Since it was created last August, the IDLG has fired the governors of eight of Afghanistan’s 34 provinces. And in an interview at his Kabul office, IDLG head Barna Karim, who is widely respected by Western and Afghan leaders, said that he hopes to see at least six more governors replaced in the near future.

But his office only has the authority to recommend changes to Mr. Karzai, and the President has lately seemed less interested in ousting officials, perhaps because of the looming election.

“We just have to curb them as much as we can, slowly and surely,” Mr. Karim said. “In those provinces where we changed governors, it wasn’t easy.”

And some officials are still considered untouchable. Ahmed Wali Karzai, the President’s brother in Kandahar, is said to be beyond the reach of any government body.
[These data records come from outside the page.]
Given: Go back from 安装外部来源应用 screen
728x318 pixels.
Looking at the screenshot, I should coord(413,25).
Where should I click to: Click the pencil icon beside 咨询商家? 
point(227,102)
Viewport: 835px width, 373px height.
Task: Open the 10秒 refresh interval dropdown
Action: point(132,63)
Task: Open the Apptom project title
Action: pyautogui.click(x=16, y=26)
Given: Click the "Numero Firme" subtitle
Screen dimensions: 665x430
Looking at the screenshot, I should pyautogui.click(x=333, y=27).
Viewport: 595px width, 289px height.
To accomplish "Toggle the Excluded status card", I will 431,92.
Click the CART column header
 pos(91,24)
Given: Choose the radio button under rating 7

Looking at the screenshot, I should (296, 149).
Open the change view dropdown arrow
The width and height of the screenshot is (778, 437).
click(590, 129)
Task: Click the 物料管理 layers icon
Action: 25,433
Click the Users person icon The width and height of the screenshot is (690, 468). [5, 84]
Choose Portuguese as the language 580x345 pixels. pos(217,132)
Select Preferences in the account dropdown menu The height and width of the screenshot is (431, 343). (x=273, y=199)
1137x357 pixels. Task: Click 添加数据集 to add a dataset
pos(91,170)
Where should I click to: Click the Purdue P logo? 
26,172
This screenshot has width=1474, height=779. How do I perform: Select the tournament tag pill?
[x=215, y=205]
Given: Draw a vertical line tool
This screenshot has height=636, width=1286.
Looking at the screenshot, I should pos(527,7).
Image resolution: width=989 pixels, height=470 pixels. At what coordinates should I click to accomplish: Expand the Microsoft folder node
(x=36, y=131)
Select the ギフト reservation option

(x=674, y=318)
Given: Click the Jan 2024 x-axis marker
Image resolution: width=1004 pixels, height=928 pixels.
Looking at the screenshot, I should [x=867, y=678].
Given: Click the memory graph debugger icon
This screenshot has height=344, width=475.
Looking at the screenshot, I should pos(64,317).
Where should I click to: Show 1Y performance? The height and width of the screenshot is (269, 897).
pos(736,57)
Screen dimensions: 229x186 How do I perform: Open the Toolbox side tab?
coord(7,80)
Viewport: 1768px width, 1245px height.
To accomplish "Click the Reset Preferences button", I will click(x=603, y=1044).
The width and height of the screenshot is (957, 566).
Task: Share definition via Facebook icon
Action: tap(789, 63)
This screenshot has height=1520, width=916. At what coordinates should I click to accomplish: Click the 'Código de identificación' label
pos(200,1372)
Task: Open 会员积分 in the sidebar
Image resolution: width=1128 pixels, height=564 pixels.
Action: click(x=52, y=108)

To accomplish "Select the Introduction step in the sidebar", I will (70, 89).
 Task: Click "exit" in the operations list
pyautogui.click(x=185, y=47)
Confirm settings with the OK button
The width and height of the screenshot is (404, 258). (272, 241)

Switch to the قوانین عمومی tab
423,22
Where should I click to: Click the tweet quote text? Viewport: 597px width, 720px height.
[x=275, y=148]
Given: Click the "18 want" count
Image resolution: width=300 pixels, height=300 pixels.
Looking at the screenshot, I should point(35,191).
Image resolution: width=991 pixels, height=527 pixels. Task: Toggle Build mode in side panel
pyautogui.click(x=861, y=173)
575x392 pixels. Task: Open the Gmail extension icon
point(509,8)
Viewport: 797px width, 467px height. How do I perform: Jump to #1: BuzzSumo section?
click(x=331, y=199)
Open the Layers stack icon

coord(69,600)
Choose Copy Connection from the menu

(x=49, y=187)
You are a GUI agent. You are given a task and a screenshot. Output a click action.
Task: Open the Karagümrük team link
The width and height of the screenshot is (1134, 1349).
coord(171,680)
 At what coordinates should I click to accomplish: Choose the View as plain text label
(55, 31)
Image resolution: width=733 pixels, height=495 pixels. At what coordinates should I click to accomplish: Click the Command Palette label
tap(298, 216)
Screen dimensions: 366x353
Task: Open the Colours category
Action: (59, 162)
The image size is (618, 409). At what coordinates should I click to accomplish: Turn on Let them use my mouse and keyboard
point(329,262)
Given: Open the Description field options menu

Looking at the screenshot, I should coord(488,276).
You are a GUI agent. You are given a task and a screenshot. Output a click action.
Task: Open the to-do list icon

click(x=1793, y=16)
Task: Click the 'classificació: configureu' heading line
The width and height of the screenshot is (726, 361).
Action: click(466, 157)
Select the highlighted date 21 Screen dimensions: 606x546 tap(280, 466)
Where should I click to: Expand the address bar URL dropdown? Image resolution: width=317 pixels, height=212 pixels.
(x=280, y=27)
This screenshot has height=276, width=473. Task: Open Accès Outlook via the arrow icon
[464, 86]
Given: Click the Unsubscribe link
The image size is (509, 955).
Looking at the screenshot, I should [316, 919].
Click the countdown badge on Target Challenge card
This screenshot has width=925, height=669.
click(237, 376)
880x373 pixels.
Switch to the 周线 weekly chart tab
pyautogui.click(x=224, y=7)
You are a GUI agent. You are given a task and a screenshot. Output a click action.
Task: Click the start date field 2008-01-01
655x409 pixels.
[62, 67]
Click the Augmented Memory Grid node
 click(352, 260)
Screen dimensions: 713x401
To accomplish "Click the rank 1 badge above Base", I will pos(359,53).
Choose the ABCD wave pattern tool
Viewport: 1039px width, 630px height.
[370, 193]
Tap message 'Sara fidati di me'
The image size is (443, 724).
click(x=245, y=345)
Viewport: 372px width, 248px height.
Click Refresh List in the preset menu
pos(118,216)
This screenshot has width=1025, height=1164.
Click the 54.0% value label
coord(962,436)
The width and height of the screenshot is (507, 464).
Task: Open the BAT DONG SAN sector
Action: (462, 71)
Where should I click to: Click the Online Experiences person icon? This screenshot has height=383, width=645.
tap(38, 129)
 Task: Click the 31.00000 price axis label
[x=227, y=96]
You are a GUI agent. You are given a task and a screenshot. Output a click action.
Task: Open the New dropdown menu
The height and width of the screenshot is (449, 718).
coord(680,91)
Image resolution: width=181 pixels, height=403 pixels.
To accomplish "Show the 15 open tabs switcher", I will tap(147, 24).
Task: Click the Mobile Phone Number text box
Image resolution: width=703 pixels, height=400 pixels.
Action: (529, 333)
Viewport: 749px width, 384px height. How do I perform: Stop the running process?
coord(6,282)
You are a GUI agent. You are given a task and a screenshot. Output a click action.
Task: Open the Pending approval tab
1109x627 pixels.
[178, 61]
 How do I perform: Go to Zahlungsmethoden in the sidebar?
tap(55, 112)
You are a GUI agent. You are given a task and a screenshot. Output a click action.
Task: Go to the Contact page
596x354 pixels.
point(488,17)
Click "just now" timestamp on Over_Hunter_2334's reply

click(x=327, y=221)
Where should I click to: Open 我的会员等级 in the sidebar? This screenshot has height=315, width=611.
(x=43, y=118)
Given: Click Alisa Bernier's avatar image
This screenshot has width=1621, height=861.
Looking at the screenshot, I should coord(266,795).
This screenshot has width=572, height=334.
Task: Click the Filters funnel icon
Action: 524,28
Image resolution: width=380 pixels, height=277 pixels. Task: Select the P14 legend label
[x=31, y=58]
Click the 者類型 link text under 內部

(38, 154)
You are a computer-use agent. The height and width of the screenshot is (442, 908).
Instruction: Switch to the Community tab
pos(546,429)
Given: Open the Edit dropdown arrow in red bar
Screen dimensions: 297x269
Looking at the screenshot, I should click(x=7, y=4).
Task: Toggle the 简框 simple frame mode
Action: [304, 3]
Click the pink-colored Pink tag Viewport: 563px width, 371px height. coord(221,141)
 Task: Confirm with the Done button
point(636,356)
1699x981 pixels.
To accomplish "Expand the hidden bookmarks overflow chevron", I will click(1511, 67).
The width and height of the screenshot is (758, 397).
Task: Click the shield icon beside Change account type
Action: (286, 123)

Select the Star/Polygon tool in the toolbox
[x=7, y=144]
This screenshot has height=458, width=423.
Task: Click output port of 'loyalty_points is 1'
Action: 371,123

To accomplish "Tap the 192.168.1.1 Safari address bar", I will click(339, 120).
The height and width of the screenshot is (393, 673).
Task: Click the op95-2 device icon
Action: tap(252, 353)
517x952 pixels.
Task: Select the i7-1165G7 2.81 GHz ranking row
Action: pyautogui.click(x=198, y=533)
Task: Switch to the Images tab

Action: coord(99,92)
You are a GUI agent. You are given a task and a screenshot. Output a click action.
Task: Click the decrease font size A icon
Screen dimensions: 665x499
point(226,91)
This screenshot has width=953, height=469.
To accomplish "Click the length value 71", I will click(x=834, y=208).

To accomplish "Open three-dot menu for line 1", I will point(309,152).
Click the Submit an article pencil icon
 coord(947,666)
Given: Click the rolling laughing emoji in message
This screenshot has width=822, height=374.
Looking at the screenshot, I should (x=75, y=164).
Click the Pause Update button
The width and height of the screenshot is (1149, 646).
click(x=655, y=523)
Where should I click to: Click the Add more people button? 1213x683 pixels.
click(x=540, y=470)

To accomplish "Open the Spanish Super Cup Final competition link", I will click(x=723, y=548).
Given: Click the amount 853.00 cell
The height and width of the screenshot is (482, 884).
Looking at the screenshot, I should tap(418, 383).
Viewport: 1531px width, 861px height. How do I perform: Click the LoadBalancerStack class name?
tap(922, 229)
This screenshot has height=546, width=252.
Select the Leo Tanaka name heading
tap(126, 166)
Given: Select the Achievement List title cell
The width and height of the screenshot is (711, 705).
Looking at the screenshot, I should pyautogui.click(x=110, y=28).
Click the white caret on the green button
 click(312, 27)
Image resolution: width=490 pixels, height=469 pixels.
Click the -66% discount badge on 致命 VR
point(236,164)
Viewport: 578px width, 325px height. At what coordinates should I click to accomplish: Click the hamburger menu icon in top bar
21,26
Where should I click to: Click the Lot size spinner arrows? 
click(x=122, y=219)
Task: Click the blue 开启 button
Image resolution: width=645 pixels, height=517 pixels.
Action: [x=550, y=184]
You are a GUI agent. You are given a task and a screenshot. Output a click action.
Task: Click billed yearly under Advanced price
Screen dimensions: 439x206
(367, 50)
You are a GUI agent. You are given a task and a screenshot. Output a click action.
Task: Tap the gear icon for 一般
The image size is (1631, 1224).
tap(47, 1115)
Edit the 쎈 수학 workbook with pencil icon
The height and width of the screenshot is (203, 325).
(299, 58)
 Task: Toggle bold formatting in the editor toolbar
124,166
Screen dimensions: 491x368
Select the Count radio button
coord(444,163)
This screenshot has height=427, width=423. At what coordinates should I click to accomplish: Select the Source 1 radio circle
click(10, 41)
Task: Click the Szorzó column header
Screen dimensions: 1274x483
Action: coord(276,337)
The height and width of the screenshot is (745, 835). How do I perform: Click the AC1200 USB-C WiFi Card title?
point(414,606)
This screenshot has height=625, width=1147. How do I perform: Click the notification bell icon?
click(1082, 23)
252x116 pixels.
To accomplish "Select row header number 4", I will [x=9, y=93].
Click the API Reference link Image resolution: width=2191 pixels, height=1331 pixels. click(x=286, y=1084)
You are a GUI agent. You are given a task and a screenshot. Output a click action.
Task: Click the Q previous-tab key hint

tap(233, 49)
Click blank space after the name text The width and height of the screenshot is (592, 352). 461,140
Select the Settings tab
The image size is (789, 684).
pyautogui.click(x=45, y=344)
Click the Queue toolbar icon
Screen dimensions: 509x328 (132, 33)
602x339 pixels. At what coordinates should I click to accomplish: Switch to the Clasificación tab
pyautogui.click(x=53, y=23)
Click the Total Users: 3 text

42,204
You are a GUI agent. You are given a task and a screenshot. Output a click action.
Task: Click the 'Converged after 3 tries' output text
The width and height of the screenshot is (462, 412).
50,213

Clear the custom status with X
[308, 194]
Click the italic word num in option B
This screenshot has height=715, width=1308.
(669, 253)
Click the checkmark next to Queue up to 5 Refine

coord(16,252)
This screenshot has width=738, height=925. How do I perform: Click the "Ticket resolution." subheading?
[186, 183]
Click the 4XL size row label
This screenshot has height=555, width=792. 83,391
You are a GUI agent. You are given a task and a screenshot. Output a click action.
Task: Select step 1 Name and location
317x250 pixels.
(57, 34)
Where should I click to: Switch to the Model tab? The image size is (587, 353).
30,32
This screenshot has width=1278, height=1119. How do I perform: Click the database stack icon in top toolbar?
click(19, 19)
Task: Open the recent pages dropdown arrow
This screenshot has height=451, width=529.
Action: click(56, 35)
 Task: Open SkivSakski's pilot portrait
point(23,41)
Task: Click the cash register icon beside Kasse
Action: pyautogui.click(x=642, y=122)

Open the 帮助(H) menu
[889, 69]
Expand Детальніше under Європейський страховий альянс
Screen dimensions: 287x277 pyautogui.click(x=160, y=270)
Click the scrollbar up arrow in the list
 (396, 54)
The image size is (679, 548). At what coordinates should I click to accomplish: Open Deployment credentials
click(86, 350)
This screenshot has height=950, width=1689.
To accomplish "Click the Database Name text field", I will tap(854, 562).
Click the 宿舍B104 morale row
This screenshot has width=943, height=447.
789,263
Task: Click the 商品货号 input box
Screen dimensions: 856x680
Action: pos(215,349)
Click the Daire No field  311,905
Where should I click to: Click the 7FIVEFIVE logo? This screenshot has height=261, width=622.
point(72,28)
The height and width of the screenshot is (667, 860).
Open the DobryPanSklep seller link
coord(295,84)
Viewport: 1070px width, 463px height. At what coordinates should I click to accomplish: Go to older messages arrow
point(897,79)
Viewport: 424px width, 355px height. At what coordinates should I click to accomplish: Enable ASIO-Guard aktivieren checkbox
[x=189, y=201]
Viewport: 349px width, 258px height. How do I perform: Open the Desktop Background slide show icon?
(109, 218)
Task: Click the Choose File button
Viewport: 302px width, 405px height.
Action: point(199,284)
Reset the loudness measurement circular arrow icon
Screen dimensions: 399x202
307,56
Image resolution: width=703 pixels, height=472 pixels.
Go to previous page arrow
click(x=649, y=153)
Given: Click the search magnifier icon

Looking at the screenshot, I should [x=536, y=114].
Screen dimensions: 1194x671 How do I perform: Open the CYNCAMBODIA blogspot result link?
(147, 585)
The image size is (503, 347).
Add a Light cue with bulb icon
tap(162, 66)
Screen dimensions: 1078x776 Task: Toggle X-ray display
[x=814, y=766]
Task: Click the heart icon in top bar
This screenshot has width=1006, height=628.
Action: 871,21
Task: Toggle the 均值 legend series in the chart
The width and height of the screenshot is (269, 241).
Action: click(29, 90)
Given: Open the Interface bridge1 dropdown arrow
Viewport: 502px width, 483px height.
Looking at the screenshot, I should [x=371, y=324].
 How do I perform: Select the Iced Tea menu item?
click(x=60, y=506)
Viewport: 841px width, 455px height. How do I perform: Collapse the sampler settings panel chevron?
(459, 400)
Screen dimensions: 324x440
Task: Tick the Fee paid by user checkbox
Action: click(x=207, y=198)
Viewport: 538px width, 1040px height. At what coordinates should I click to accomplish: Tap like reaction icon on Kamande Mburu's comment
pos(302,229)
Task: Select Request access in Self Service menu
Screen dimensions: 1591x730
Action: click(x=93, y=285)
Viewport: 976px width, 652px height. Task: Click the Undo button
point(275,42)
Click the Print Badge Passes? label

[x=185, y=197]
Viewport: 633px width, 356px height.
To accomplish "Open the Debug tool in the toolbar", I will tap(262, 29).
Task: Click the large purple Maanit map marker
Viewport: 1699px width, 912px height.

Zarar Ahmad Moqbel, the Interior Minister, said in an interview that he does not consider the Karzais to be appropriate subjects of investigation. “The President of Afghanistan has sent an official decree to all the offices of the Afghan government, stating that we should not spare any members of his family from investigation,” he said, adding that he therefore did not consider it necessary to look into any such allegations.

Canadian officials are said to have pressed President Karzai hard during the past two years to reduce the power of his brother and of Mr. Khalid.

But they have backed off recently, in the wake of Mr. Bernier’s unguarded remarks and because they are said to believe that such efforts could be counterproductive.

Many observers believe that President Karzai will try to keep loyalists in office, regardless of their problems or ties to criminal activity, until next year’s presidential race is settled. He has not yet declared himself a candidate for re-election.

Gen. McNeill, the U.S. commander of the NATO coalition, likened Mr. Karzai’s position to that of a second-tier soccer club with a weak bench.

He noted that the vast majority of Afghans are illiterate, after enduring almost 30 years without functioning schools. The country has just produced its first batch of university graduates this year. In the view of officials such as Gen. McNeill, the hard men may have to remain in office for a while.

“If a government [such as Canada’s], which has a vested interest in a particular province, goes to President Karzai, and says, ‘This particular governor does not seem to be the person who has the skills to take this thing forward,’ and President Karzai turns to his bench, and what do you think he sees? It’s a tough business. … I think it’s in that line of effort that we have our slowest rate of progress. We think we’re helping, but it’s just a tough business.”